■ **Tasks to complete**
1. Reproduce the passage from the essay about Ruth Bader Ginsburg's death word for word, starting with "The thing about" and going on through "of her sorrow.".
2. Answer these questions using the essay about Ruth Bader Ginsburg's death:
(a) Which chapter and book was being read aloud that Friday night?
(b) Who was the daughter's first hero?
(c) What did the daughter send her hero during one of her hospitalizations?

■ **Extract**
It was a standard Friday night. I had just left my youngest daughter’s room and secured a comfy spot on my son’s bed (more accurately, a sleepover fort for him and his sister, my oldest). I was two pages into Chapter 18 of Harry Potter and The Goblet of Fire. We had just gotten to a heavy moment of dialogue between Harry and Hermione. My kids were rapt, as usual. In walks my husband. He was rushing, and yet there was a slowness about him.
He kneeled beside my oldest and let the words fall, “I just found out some sad news and I wanted to tell you right away.”
My body jerked up, “What? That can’t be.” My daughter’s body, however, folded into itself, and the sobs erupted. Sounds of struggle bubbled out of her mouth.
My son looked over at me, and I was done. The tears had already started falling down my cheeks. My husband, the only one who could speak, maintained his loving gaze at our daughter and said, “I know. I’m so sorry. She lived a long, amazing life. And she inspired so many people like you.”
Ruth Bader Ginsburg was my daughter’s first hero.
The thing about heroes is that we think they’re invincible, immortal even.
Even though my daughter sent her a get well card during one of her hospitalizations, she had faith this fierce fighter wouldn’t die. Even though my daughter knew her namesake, my father, had died from cancer before reaching age 70, her idol dying before reaching 90 was an impossibility.
Nothing prepares a parent for having to share the death of their child’s hero, which is probably why my husband followed his gut and ran to her as soon as he saw the headline.
Waiting to tell me first and come up with a script together would not have made the delivery of whatever words were uttered any less upsetting. Waiting until the morning after we had some time to steel our own mourning faces would not have eased any of her sorrow.

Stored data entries
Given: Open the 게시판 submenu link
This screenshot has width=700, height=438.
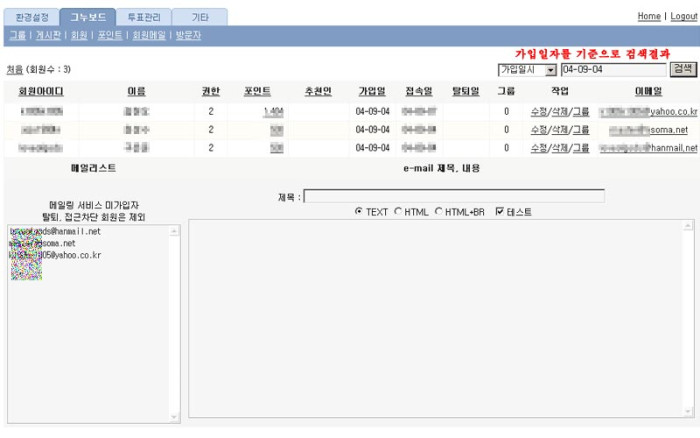Looking at the screenshot, I should (x=49, y=35).
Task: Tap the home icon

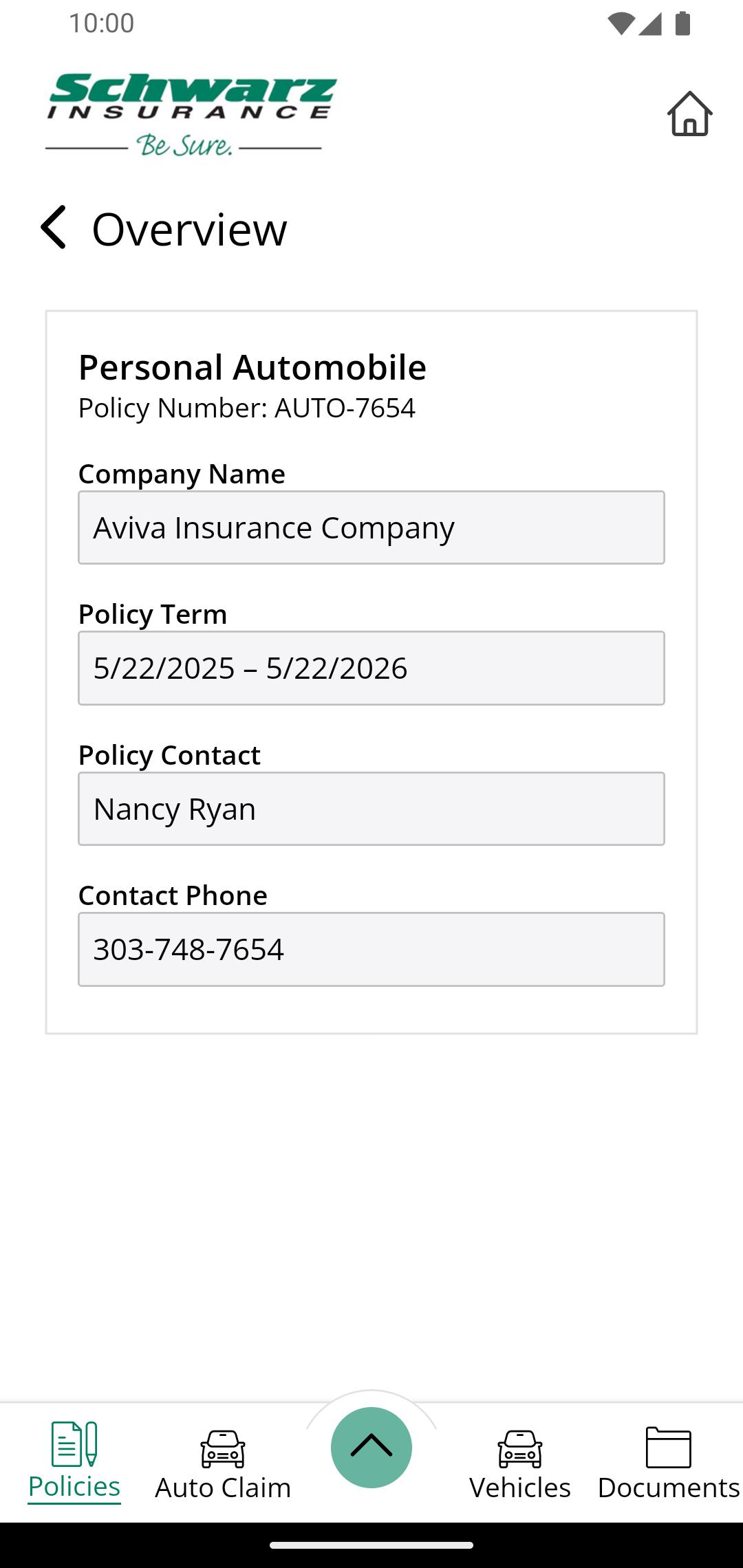Action: coord(689,113)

■ **Responses in order**
1.
The thing about heroes is that we think they’re invincible, immortal even.
Even though my daughter sent her a get well card during one of her hospitalizations, she had faith this fierce fighter wouldn’t die. Even though my daughter knew her namesake, my father, had died from cancer before reaching age 70, her idol dying before reaching 90 was an impossibility.
Nothing prepares a parent for having to share the death of their child’s hero, which is probably why my husband followed his gut and ran to her as soon as he saw the headline.
Waiting to tell me first and come up with a script together would not have made the delivery of whatever words were uttered any less upsetting. Waiting until the morning after we had some time to steel our own mourning faces would not have eased any of her sorrow.

2.
(a) Chapter 18 of Harry Potter and The Goblet of Fire
(b) Ruth Bader Ginsburg
(c) A get well card